The ensemble of the gestures is significant, but infinitely more important is the spiritual movement, unseen, that it expresses: a movement well evoked in sacred silence which envelops everything outside as well as inside.

We find this mysterious trinitarian movement, which leads the Holy Spirit and the Son to dwell in the disciples, even in the evangelical pericope (passage cited in the Mass). Here it is Jesus himself who promises that he will pray to the Father sho that he will send his Spirit, defined as 'aother Paraclete" (Jn 14,16), a Greek term which is equivalent to the Latin'ad-vocatus', advocate and defender.

The first Paraclete is the Incarnate Son, who came to defend man from Satan, the accuser by definition. From the moment Christ, having completed his mission, returns to the Father, the latter sends the Spirit as Defender and Comforter, so that he may stay for always with believers, dwelling within them.

Thus, between God the Father and the disciples, thanks to the mediation of the Son and the Holy Spirit, an intimate relationship fo reciprocity is established: "I am in the Father, you are in me, and I in you", says Jesus (Jn 14,20).

But all this depends on a condition that Christ sets clearly at the start: "If you love me" (Jn 14,15), and which he repeats at the end: "Whoever loves me will be loved by my Father, and I will love him and reveal myself to him" (Jn 14,21).

Without love for Jesus, which is shown by observing his commandments, a person excludes himself from the trinitarian communion and starts to fold back into himself, losing the capacity to receive and communicate God.

"If you love me". Dear friends, Jesus said these words at the Last Supper at the moment when, contextually, he instituted the Eucharist and the Priesthood. Although addressed to the Apostles, in a certain sense, the words are addressed to all their successors and to the priests, who are the closest collaborators of the successors to the Apostles.

We listen to it again today as an invitation to live ever more consistently our vocation in the Church: you, dear Ordinands, hear it with particular emotion, because it is today that Christ makes you participants in his Priesthood. Receive it with faith and with love!

Let it be impressed in your heart. Let it accompany you along the course of your entire existence. Do not forget it. Do not lose your way. Reread it, meditate on it often, and above all, pray with those words in mind. In that way, you will remain faithful to the love of Christ and you will always be aware - with a joy that is ever new - how this divine Word 'walks' with you and 'grows' in you.

One more obsevration about the second Reading: it is taken from the First Letter of Peter, near whose tomb we find ourselves and to whose intercession I wish to entrust you most specially. I will make his words mine and pass them on to you with affection: "Sanctify Christ as Lord in your hearts. Always be ready to give an explanation to anyone who asks you for a reason for your hope" (1 Peter 3,15).

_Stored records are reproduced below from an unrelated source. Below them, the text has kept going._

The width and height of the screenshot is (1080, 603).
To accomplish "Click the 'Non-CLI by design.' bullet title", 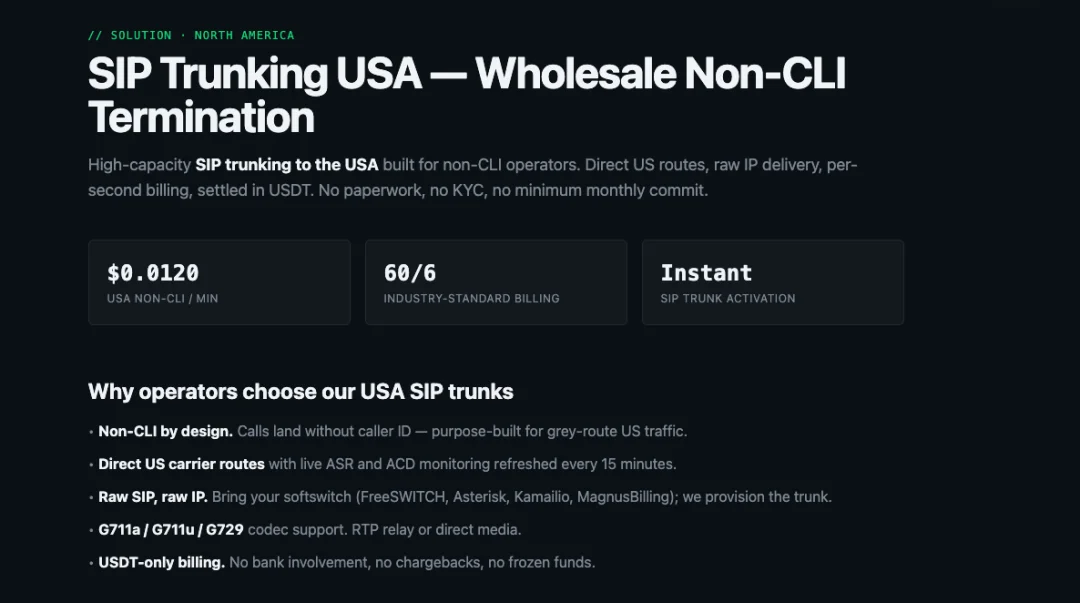I will click(x=165, y=431).
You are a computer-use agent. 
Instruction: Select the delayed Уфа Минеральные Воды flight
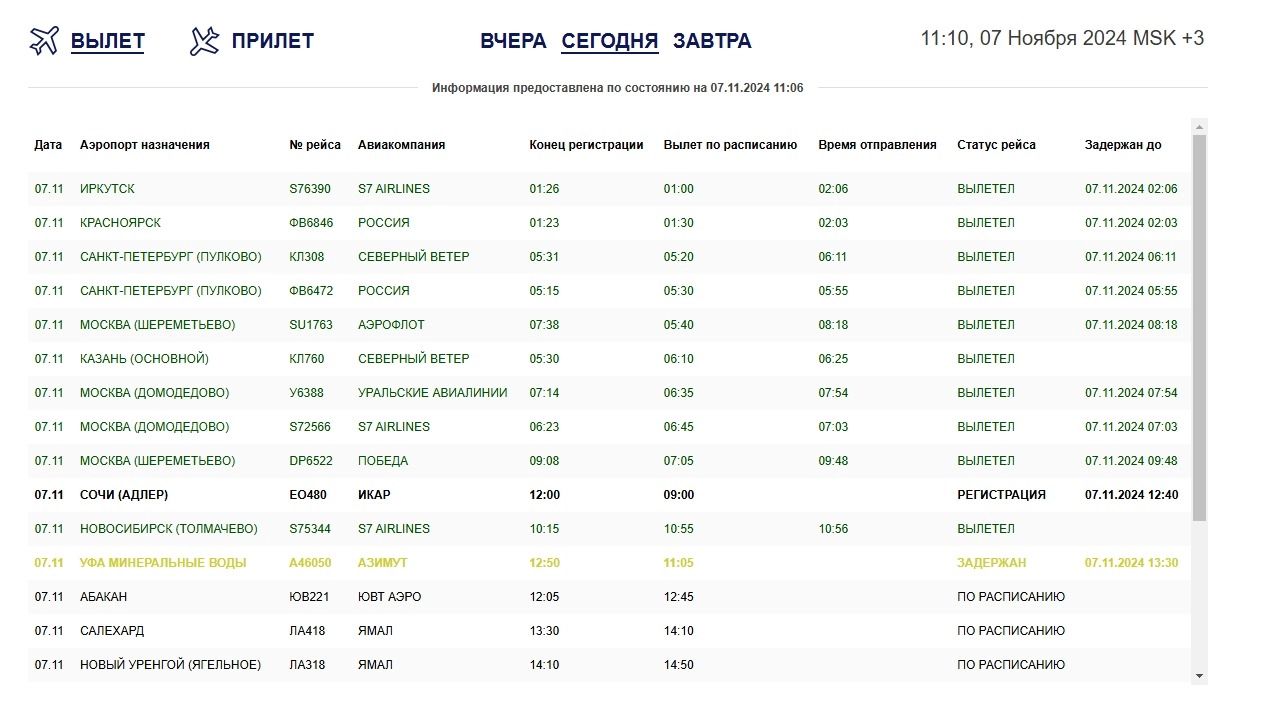(x=163, y=563)
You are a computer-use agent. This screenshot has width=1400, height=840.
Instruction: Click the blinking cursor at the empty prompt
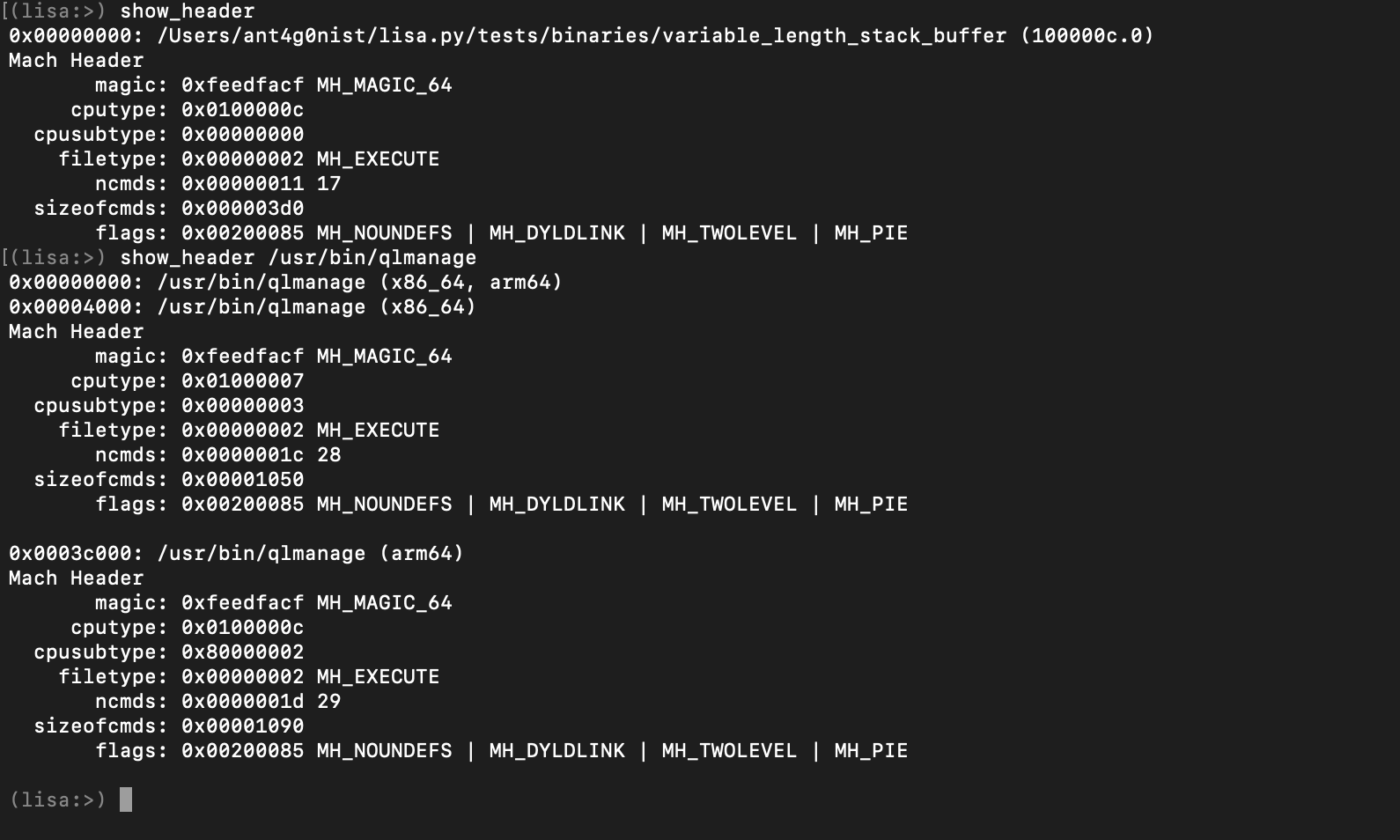pyautogui.click(x=126, y=799)
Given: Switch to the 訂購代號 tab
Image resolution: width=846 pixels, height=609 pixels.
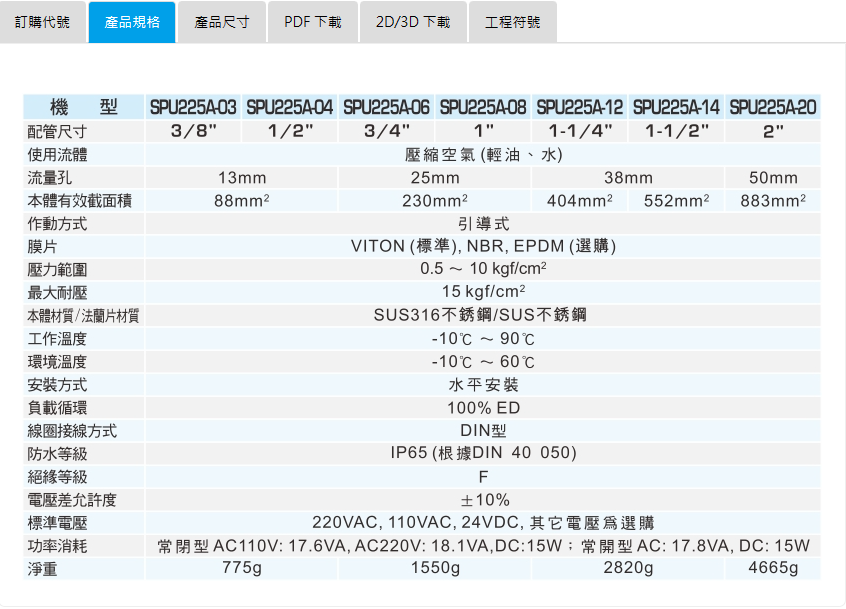Looking at the screenshot, I should [x=43, y=21].
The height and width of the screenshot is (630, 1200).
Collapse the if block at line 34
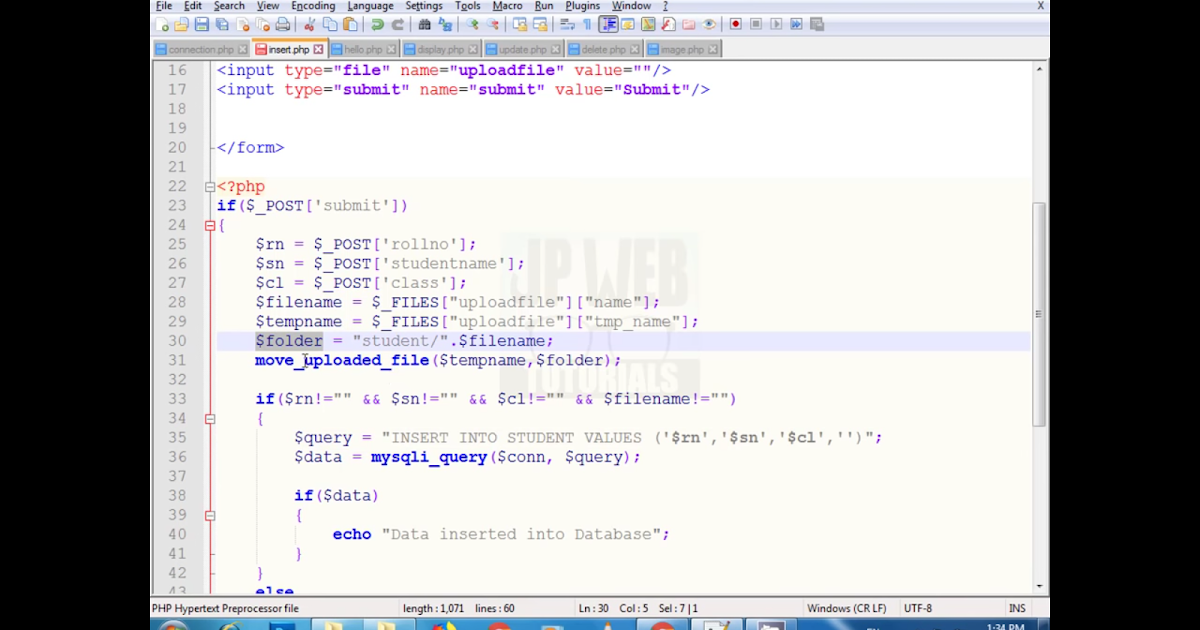coord(210,417)
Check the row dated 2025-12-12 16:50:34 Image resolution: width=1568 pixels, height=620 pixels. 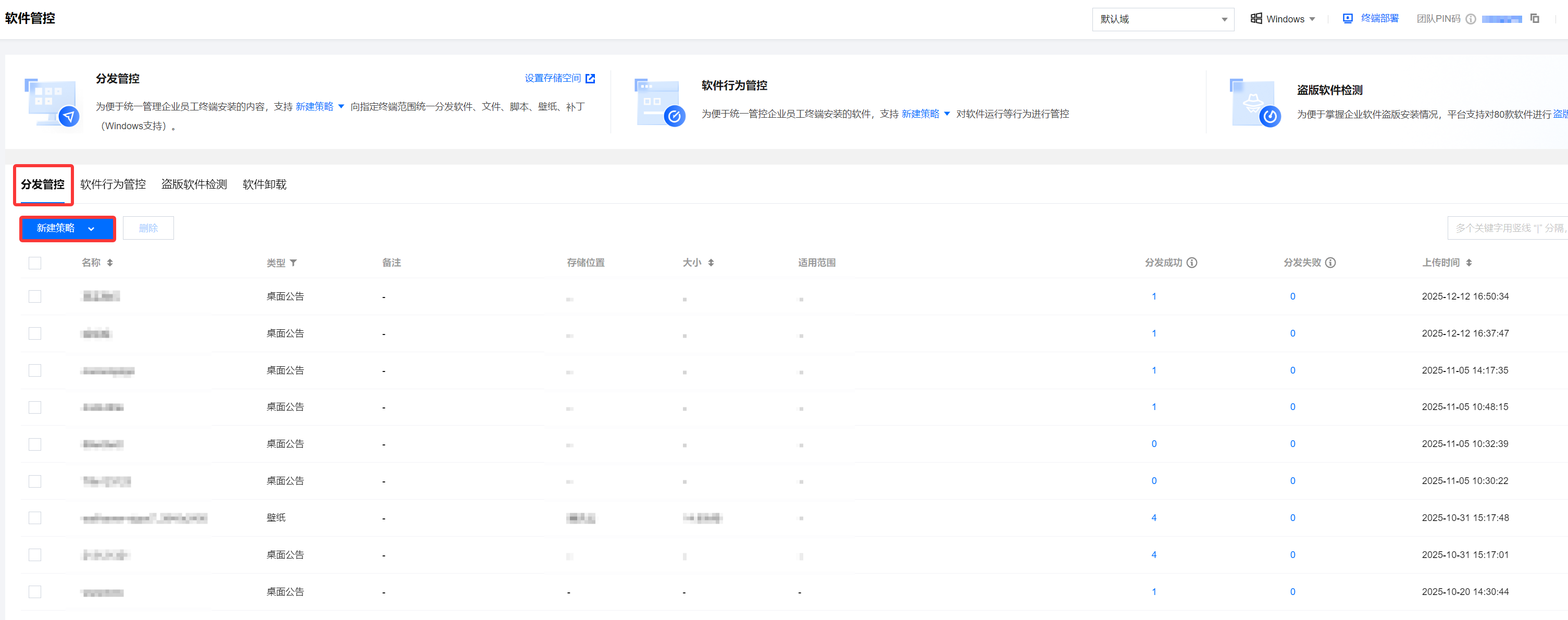point(35,296)
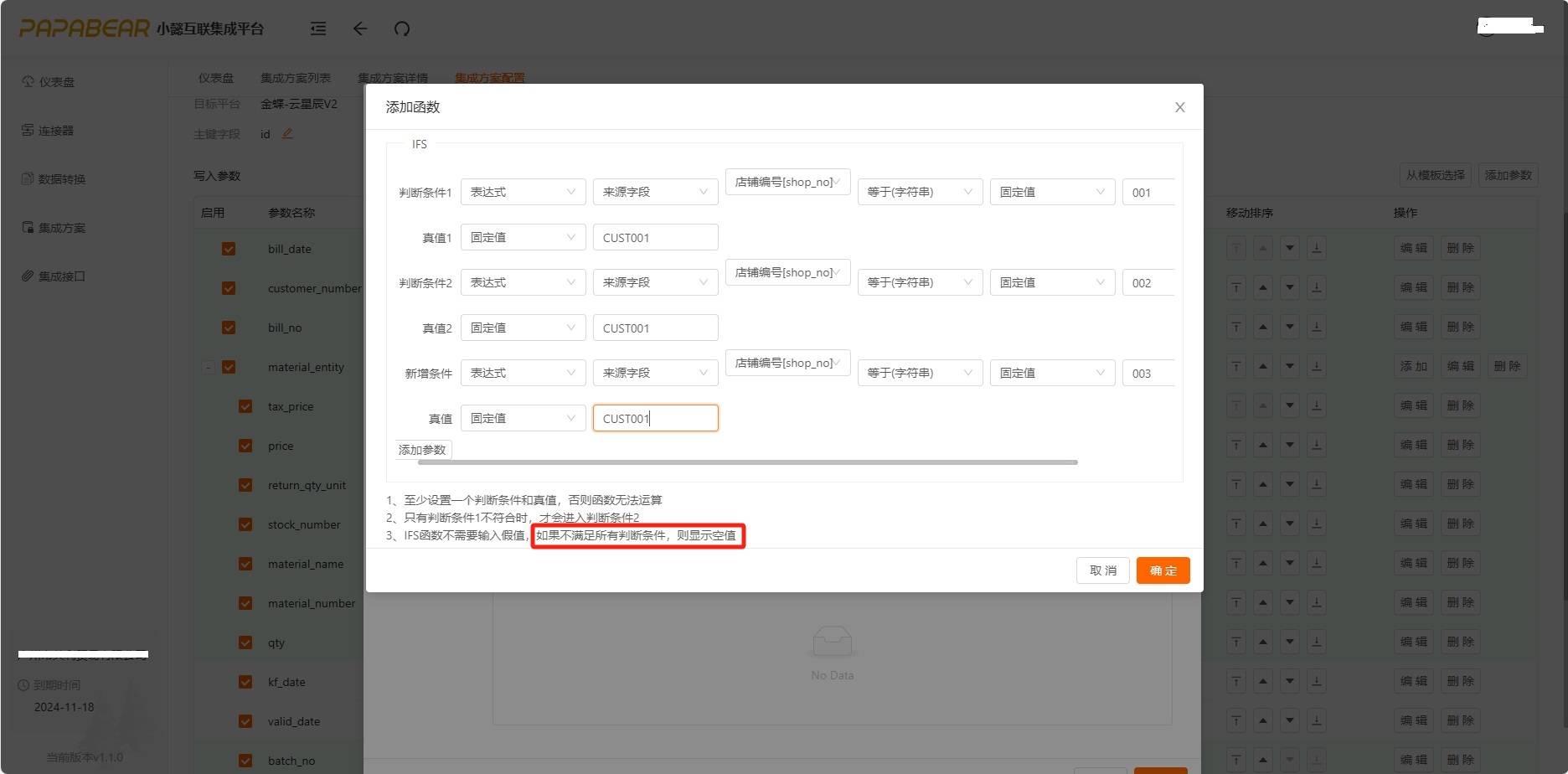Viewport: 1568px width, 774px height.
Task: Open 等于(字符串) dropdown for 判断条件2
Action: 919,282
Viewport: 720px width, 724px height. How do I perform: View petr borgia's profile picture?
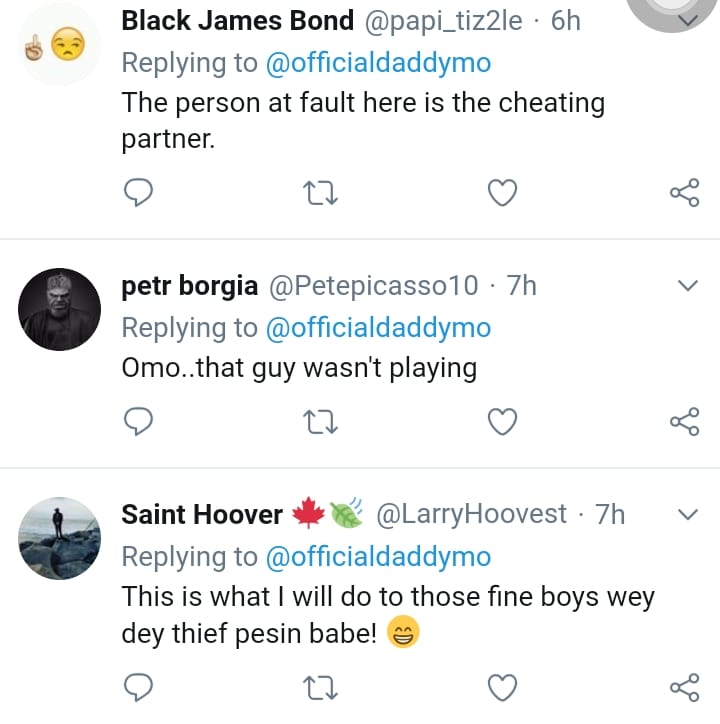pyautogui.click(x=59, y=310)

Adore Christ the Lord in your hearts; that means, cultivate a personal relationship of love with him, the first and greatest love, unique and totalizing, within which to love, purify, illumine and sanctify all your other relationships.

'The hope that is in you' is bound to this adoration, to this love of Christ, who through the Spirit, as we say, dwells in us. Our hope, your hope, is God, in Jesus and in the Spirit. A hope which from today becomes 'priestly hope' in you, that of Jesus the Good Shepherd, who dells in you and gives form to your desires according to the divine heart: hope of life and of forgiveness for the persons who will be entrusted to your pastoral care; hope of holiness and of apostolic fruitfulness for you and for all the Church; hope of an opening to faith and to an encounter with God for all those who come to you in their search for truth; hope of peace and comfort for the suffering and those who are injured by life.

Dearest ones, this is my wish for you on this day that is so significant to you: that hope rooted in faith may always be yours! And may you always be witnesses and givers, wise and generous, kind and strong, respectful and convincing.

On this mission, may you be accompanied always and protected by the Virgin Mary, whom I exhort you to welcome anew, as did the apostle John at the foot of the Cross, as Mother and Star of your life and your priesthood. Amen.